Athmane Ayaden, à l’image d’autres professionnels de la santé, essaye de sensibiliser sur les réseaux sociaux contre les dangers de cet « ennemi invisible ». À la première ligne de lutte contre la pandémie qui fêtera dans trois mois son premier anniversaire en Algérie, plusieurs détaillent leurs heures de garde sur les réseaux sociaux avec l’espérance de ramener les citoyens à la raison.
« Nous n’avons pas les moyens », « la deuxième vague et plus virulente », « respectez les gestes barrières », « pensez à nous », lancent-ils sur leurs comptes virtuels.
Deuxième vague
L’Algérie a enregistré ce mardi une hausse record de cas quotidiens avec 753 contaminations enregistrées en 24h. Le nombre de personnes en soins intensifs a aussi augmenté pour atteindre 63. Cette hausse intervient alors que plus de dix millions d’élèves ont repris l’école et que la prière du vendredi est à nouveau autorisée.
Pourtant, face à cette recrudescence, plusieurs citoyens questionnent s’il s’agit réellement d’une deuxième vague ou d’une simple hausse de cas comme celle connue il y a deux mois.
« Quand on voit le nombre de consultations et d’hospitalisation qui a augmenté de façon drastique et les autres services qui sont reconvertis en service covid, il faut vraiment se voiler la face pour dire qu’on n’est pas devant une deuxième vague », s’est insurgé Athmane Ayaden à Interlignes.
Les responsables du pays ne nient pas non plus l’ampleur du danger. Le ministre de la Santé, Abderrahmane Benbouzid a lui-même affirmé lors de ses précédentes sorties médiatiques que cette deuxième vague s’annonce plus « virulente » et « féroce » que la première.
Le premier, ministre, Abdelaziz Djerad, est du même avis. Pourtant, le gouvernement s’attarde à prendre les actions de lutte adéquates. Jusqu’à l’heure, les mesures annoncées ne semblent pas soulager les craintes des professionnels de la santé.

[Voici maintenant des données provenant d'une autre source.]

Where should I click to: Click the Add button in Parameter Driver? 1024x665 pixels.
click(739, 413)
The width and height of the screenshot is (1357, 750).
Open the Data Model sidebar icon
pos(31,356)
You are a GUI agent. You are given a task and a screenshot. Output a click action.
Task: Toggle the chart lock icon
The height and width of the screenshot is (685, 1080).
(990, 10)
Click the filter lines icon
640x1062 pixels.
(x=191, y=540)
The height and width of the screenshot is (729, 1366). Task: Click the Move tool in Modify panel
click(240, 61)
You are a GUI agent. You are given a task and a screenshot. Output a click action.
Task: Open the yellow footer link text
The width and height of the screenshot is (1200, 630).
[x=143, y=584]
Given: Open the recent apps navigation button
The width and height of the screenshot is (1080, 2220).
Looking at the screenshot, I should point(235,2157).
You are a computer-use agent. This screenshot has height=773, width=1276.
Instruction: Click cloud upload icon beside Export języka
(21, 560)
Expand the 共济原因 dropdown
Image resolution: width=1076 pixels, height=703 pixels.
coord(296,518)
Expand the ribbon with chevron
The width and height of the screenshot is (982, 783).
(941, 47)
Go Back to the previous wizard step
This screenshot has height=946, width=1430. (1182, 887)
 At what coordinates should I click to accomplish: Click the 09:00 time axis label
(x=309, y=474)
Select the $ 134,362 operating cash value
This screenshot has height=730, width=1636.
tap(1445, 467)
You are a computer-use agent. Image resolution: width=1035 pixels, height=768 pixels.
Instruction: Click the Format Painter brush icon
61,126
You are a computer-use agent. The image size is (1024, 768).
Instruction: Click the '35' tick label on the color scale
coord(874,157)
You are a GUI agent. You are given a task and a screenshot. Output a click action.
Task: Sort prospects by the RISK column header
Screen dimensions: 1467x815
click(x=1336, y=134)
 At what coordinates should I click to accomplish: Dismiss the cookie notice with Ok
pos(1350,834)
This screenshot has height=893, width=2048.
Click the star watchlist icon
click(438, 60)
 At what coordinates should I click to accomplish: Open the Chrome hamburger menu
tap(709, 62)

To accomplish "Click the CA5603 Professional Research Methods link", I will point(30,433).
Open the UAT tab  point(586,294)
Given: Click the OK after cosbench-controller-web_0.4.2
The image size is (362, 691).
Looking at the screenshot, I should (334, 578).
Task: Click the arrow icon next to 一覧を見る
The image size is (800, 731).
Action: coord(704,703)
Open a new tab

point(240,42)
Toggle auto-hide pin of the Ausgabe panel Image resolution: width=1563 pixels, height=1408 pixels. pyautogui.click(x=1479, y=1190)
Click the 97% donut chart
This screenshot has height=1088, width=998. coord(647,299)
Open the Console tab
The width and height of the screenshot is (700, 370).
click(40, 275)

Dimanche, après avoir élaboré un « plan d’urgence », le premier ministère a annoncé le réaménagement des horaires de couvre-feu qui seront désormais appliqués de 20h00 au lendemain 5h00 dans 29 wilayas. Pour les professionnels, ces mesures « ne sont pas assez ». Ils appellent les autorités à les durcir « avant qu’il ne soit trop tard ».
S’exprimant sur la rentrée scolaire qui pourrait être à l’origine de nouveaux clusters de contaminations, les responsables du secteur sanitaires ont écarté la fermeture des établissements scolaires tout en appelant à « co-exister » avec le virus. Pour les professionnels, ces mesures « ne sont pas assez ».
Pendant ce temps-là, sur la Toile, les internautes ironisent sur l’efficacité du couvre-feu contre le coronavirus. Pour eux, si cette mesure n’a pas réussi à freiner la première vague, elle sera tout aussi « inefficace » face à la deuxième que les responsables qualifient de plus « féroce ».
« Homicide volontaire »
Dans le « plan d’urgence », élaboré par le premier ministère, pour lutter contre la pandémie de coronavirus, Abdelaziz Djerad entend également revoir la stratégie de communication du ministère.
Ce plan d’action sera articulé autour de trois axes, à savoir “le renforcement des mesures de prévention dans ses volets sanitaire et sécuritaire, une stratégie de communication plus efficiente et une sensibilisation plus forte envers les citoyens et l’application rigoureuse des mesures coercitives réglementaires”, a détaillé le chef du gouvernement à travers un communiqué.
Mais si certains pointent les lacunes dans la stratégie de communication des autorités face au relâchement dans le respect des mesures de prévention, d’autres estiment qu’il s’agit d' »égoïsme » et « irresponsabilité » chez les citoyens.
« Si quelqu’un a les symptômes, mais conclut qu’il s’agit d’une simple grippe et sort dehors, il commet un homicide volontaire », a condamné Athmane Ayaden. « La pandémie est là depuis des mois, ce n’est plus un problème de communication ».
Avec l’inconscience de bon nombre de citoyens et la lenteur des autorités à prendre les mesures adéquates, les Algériens retiennent leur souffle face à la recrudescence exceptionnelle de cas.
« Peut-être qu’ils prendront les mesures adéquates à l’arrivée de la troisième vague », a ironisé l’un des internautes au milieu des campagnes de sensibilisation.